United Continental Holdings jumped 4.7 per cent following Tuesday’s after-market earnings report, where the airline bested consensus estimates and held its 2019 profit target firm, even as Boeing Co’s 737 MAX jets remain grounded.

Robust business jet demand drove Textron’s earnings beat, driving its stock up 4.0 per cent.
PepsiCo reported better-than-expected first-quarter sales on strong North American demand. The packaged food company’s shares rose 3.8 per cent.

With reporting season in high gear, analysts now expect Jan-March S&P 500 profits to have dropped 1.8 per cent year-on-year, according to Refinitiv data, which would mark the first earnings decline since 2016.

Of the 54 S&P 500 companies that have posted thus far, 79.6 per cent have beaten consensus, compared with the 65 per cent average beat rate going back to 1994.

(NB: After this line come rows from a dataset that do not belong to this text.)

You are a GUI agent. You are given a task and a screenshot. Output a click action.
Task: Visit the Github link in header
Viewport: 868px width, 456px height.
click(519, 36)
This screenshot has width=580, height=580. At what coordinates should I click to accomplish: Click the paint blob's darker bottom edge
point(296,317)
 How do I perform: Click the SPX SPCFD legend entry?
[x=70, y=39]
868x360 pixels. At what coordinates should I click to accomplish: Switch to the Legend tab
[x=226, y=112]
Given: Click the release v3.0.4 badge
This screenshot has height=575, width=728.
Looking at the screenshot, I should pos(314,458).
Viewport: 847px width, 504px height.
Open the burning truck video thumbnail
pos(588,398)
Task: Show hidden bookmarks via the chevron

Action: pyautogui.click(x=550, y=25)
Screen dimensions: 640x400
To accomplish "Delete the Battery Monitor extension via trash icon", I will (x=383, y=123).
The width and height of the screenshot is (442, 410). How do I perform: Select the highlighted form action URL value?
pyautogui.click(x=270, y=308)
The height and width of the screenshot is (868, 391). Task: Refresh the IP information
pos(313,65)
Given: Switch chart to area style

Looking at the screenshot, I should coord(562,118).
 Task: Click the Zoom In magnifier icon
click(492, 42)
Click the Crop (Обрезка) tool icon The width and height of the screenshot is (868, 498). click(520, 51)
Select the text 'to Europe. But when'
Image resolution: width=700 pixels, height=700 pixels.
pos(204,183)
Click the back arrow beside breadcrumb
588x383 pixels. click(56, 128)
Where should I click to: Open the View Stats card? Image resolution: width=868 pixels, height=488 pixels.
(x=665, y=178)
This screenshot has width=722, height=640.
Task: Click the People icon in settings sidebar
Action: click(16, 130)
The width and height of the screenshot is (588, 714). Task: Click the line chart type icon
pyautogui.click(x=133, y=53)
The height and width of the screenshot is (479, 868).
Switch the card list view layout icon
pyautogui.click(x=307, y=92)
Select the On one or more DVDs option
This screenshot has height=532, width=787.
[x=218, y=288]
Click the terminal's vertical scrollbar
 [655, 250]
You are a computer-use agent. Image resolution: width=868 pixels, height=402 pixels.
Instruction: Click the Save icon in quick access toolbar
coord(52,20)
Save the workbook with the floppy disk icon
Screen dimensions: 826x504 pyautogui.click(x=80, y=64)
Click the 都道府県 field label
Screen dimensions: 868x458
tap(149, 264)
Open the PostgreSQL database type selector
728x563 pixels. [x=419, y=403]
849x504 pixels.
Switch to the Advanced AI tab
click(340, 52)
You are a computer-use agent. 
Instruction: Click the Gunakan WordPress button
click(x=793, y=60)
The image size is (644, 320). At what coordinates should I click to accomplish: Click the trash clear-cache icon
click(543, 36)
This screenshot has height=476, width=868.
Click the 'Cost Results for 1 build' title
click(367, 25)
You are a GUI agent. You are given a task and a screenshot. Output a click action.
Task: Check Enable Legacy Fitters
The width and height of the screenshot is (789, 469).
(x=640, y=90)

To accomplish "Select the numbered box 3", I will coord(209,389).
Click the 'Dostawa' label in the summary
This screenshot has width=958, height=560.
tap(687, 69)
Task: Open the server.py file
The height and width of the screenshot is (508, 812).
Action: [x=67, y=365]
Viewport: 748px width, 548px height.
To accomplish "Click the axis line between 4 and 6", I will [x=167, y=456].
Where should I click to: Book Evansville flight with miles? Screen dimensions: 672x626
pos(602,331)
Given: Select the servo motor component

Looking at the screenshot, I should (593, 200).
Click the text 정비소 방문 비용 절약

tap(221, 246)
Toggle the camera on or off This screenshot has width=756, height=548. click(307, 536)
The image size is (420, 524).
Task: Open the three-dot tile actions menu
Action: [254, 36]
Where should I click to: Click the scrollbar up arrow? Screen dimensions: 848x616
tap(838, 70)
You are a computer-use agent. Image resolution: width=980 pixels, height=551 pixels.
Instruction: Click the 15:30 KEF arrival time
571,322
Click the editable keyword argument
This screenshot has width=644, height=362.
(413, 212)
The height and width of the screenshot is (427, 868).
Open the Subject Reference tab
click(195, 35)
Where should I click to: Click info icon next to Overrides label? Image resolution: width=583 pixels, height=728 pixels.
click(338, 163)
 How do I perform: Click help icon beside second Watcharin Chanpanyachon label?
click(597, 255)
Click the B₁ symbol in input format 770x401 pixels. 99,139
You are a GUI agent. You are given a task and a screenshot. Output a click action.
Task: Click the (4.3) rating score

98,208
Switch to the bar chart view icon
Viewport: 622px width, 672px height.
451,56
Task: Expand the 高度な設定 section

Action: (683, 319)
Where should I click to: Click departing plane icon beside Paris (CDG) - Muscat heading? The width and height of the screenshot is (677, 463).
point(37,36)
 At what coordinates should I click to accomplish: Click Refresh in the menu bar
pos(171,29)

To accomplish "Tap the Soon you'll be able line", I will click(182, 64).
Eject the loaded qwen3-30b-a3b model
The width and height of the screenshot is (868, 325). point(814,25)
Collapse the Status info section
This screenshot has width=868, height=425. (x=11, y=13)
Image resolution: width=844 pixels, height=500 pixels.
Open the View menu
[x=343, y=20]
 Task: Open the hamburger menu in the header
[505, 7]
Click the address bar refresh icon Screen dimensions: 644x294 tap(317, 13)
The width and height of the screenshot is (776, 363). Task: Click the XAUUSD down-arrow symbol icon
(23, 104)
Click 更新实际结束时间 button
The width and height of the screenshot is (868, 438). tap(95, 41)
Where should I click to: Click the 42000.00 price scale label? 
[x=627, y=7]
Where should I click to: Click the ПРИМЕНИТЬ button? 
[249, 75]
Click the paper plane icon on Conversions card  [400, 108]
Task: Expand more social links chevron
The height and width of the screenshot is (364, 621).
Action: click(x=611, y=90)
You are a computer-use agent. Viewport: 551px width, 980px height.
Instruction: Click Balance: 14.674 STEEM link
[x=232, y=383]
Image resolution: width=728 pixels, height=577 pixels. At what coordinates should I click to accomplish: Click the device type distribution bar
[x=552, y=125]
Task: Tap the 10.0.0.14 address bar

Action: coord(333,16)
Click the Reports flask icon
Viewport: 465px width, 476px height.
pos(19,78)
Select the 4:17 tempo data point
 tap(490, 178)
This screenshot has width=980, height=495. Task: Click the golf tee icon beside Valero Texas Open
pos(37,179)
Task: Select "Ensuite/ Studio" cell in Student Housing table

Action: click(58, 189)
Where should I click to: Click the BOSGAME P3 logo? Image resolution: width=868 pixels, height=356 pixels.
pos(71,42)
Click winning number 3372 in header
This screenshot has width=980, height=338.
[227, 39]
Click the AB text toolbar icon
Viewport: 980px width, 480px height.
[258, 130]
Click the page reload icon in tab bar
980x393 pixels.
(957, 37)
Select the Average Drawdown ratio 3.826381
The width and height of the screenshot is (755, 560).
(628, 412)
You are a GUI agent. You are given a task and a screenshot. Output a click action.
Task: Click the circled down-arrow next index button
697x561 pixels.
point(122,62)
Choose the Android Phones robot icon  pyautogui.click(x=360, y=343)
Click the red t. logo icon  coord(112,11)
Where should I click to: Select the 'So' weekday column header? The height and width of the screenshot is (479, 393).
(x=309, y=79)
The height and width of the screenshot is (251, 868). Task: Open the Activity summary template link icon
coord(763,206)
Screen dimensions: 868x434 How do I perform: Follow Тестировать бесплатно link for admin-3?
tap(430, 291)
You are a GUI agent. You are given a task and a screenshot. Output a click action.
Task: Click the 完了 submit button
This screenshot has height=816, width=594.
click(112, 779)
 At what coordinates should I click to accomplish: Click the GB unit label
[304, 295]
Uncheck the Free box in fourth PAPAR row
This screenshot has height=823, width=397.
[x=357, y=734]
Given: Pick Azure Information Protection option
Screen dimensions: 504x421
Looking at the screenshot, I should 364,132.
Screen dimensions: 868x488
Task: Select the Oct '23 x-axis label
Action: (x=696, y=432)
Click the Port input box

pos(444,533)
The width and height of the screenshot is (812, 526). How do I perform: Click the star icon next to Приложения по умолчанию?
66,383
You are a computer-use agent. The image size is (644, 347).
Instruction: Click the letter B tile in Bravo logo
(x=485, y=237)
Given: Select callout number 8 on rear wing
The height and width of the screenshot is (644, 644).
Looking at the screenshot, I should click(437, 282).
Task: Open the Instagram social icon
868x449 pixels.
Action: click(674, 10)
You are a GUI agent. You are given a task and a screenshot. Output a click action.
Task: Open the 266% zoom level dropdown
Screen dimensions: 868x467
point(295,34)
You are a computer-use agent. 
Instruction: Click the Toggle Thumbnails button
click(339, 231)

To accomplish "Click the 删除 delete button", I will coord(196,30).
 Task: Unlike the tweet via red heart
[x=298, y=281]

The Dow Jones Industrial Average fell 3.12 points, or 0.01 per cent, to 26,449.54, the S&P 500 lost 6.61 points, or 0.23 per cent, to 2,900.45 and the Nasdaq Composite dropped 4.15 points, or 0.05 per cent, to 7,996.08.

Of the 11 major sectors in the S&P 500, six ended the session in the black.

Qualcomm surged 12.2 per cent after the chipmaker settled its long-running legal battle with Apple Inc. Apple shares climbed 1.9 per cent.

The news boosted other chipmakers, with the Philadelphia SE Semiconductor index advancing 1.6 per cent.

On the economic front, the US trade deficit dropped to an eight-month low in February due to a 20.2 per cent plunge in imports from China.

China, meanwhile, saw its first-quarter GDP grow at a better-than-expected 6.4 per cent annual rate.